ACLU says spotty updates a security risk

Raphael Satter / The Associated Press /

Published Apr 18, 2013 at 05:00AM

LONDON — One of the leading U.S. civil-rights organizations is taking on an unusual cause: spotty smartphone updates.

The American Civil Liberties Union is asking the U.S. Federal Trade Commission to investigate what it considers a failure by U.S. wireless carriers to properly update the Google-built operating system used on Android phones. The ACLU says that sluggish fixes have been saddling many smartphone users with software that is out of date and therefore dangerous.

“At its core, it’s not all that different from any other defective product issue,” said the ACLU’s Chris Soghoian, who drew the analogy between a vulnerable smartphone and “a toaster that blows up.”
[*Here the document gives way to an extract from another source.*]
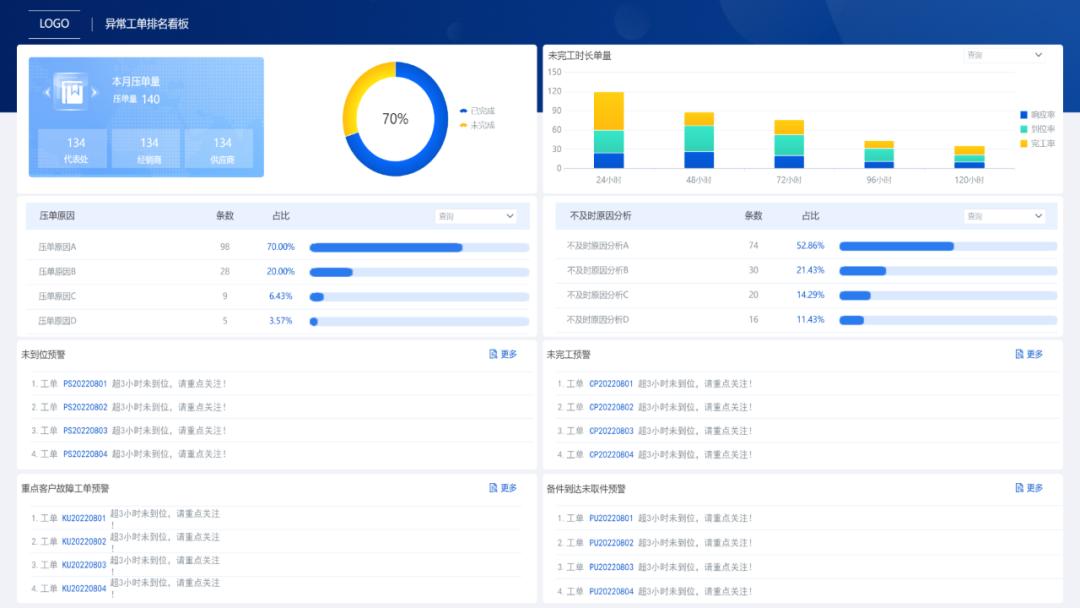Click the 24小时 stacked bar in chart

click(x=608, y=130)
Experts and government officials have long warned that failing to fix known security flaws — whether on phones or computers — gives hackers opportunities to steal data or use the devices to launch larger attacks.

The ACLU’s 17-page complaint, filed Tuesday, accused carriers AT&T Inc., Sprint Nextel Corp., T-Mobile USA and Verizon Wireless of ignoring those warnings. It cited figures showing that only 2 percent of Android devices worldwide had the latest version of Google’s operating system installed. The complaint said that as many as 40 percent of all Android users are still using versions of software released more than two years ago.
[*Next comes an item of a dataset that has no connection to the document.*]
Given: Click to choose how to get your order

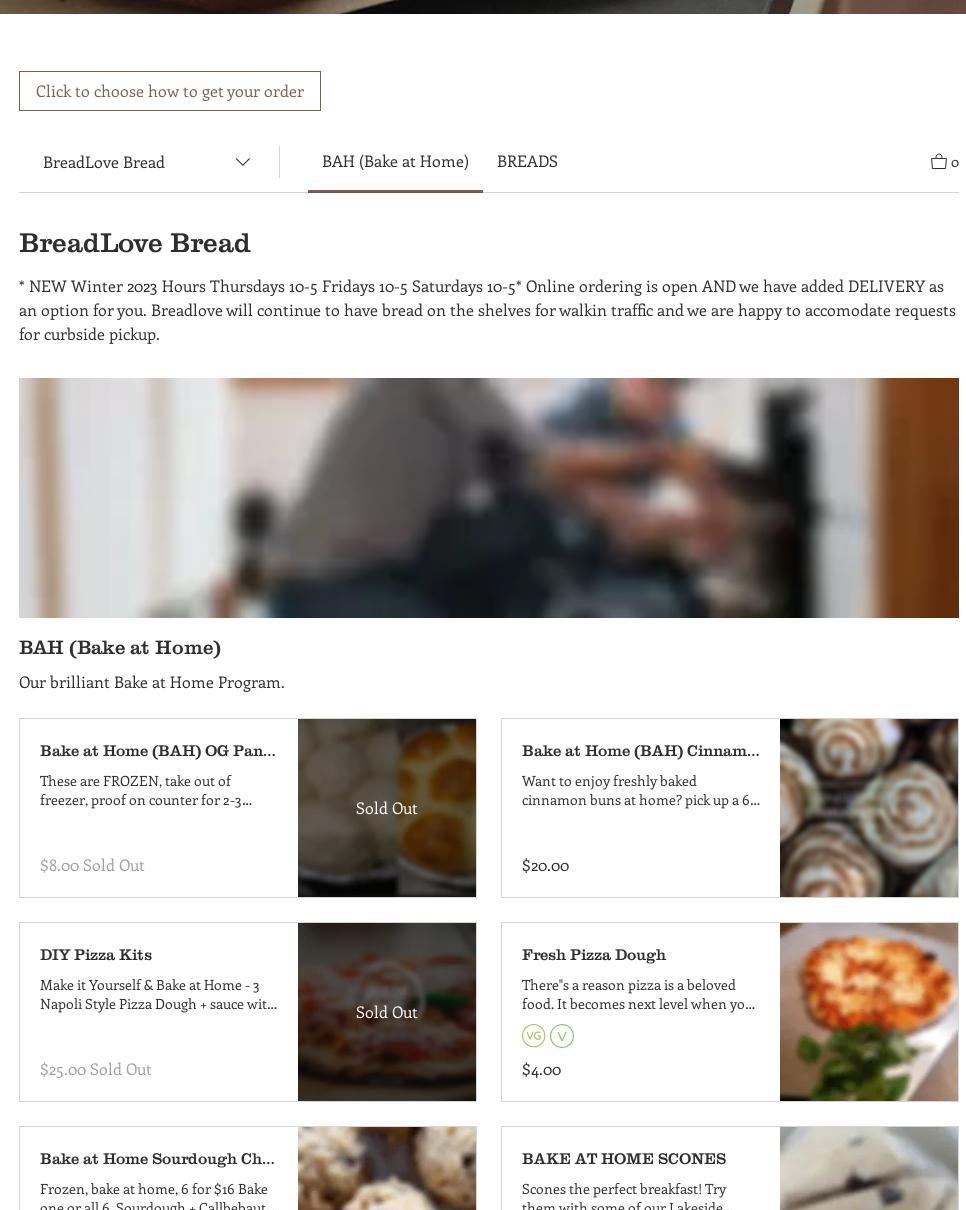Looking at the screenshot, I should (170, 91).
The complaint said the carriers were exposing Android customers to “substantial harm” by not moving fast enough on upgrades. The ACLU asked the FTC to force carriers to either warn customers about the issue or start offering refunds.

The FTC said it received the ACLU’s complaint but declined to comment further. The agency does not necessarily have to take the complaint up. If it does, an investigation would likely take months.

Carriers who replied to queries from The Associated Press denied delays in the updates, often described as patches.